Carroll O'Connor Biography
Claim to Fame: Actor
DOB: August 2, 1924
Died: June 21, 2001
Diabetes Type: unknown
Carroll O’Connor was born in 1924 in Bronx, New York. His father was an attorney and his mother was a school teacher. O'Connor's first career of choice was journalism, but the outbreak of World War II inspired him to enlist in the Navy, where he was rejected. He enrolled instead in the Merchant Marine Academy, then changed his mind and became a merchant seaman.
After the war, O'Connor returned to his original ambition - becoming a journalist, but a trip to Dublin in 1950 changed the course of his life, as he discovered the acting profession. While attending college in Dublin, he began appearing in productions of the Gate Theater and also at the Edinburgh Festival, where he played Shakespearean roles. Moving back to the U.S., O'Connor and his wife, Nancy Fields, whom he married in 1951, became substitute teachers in New York (O'Connor from 1954 to 1956) while he looked for acting jobs. His break came when he was cast in Burgess Meredith's production of James Joyce's Ulysses. O'Connor got a role in which he received favorable notice from the critics, and that, in turn, led to his breakthrough part, as a bullying, greedy studio boss in an off-Broadway production of The Big Knife.
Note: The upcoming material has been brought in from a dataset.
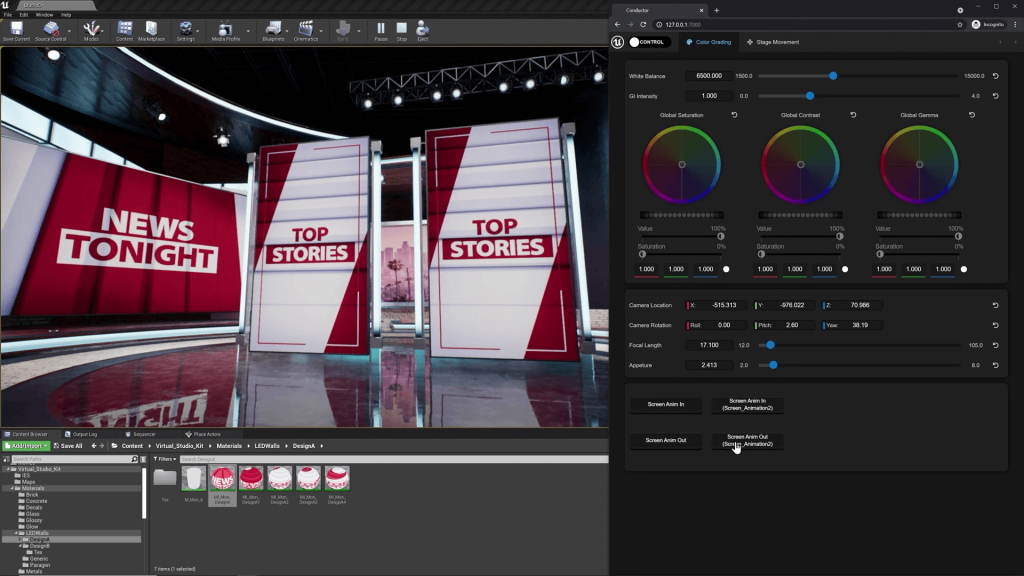Pause the simulation with the Pause icon
The width and height of the screenshot is (1024, 576).
381,30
O'Connor soon found himself on television where he established himself on the small screen as a good, reliable character actor. He worked in everything from Westerns to science fiction. He also appeared in several unsold television pilots during the 1960s, including The Insider with David Janssen and Luxury Liner, starring Rory Calhoun, playing character roles. O'Connor also did a pilot of his own, Walk in the Night, in which he co-starred with Andrew Duggan.
In 1971, O'Connor took on a starring role in the sitcom All in the Family, which became the highest-rated television program in America for five years. In 1968, ABC Television, which had the first rights to the series, financed production of two pilot episodes of All in The Family (then under the title Those Were the Days). But the network's trepidation about the program's socially controversial content led ABC to reject the show. Producer Norman Lear sold the series to CBS. The sitcom addressed many societal issues, from racism to religious diversity. O’Connor became the top-billing star of the 1970’s, and went on to win four Emmys for Outstanding Lead Actor in a Comedy Series, in 1972, 1977, 1978, and 1979. The series was finally canceled in 1979.
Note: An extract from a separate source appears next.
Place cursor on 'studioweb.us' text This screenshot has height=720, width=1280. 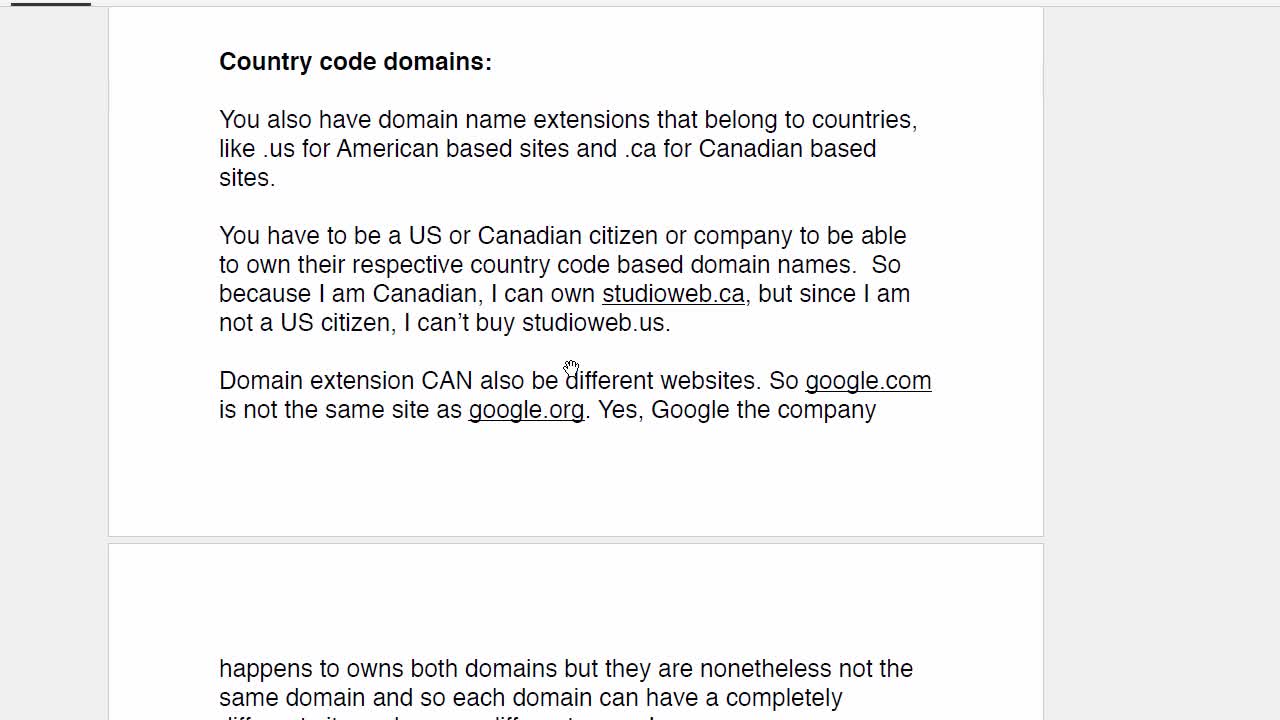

O’Connor went on to reprise his role as Archie Bunker in the show Archie Bunker’s Place, which ran from 1979 to 1983. In early 1988, O’Connor starred as the chief of police in the film In the Heat of the Night. During this time he was dealing with his son’s drug addiction problems as well as his own health issues. In 1989 he underwent open-heart surgery.
In 1995 O’Connor lost his son to a tragic suicide after the young man’s battle with drug addiction. Three years later, O’Connor underwent heart surgery for the second time to reduce the risk of a stroke. In March of 2000, O’Connor received a star on the Hollywood Walk of Fame for his great television success.
On June 21, 2001, Carroll O’Connor died of a heart attack in Culver City, California. The heart attack was brought on from complications of diabetes.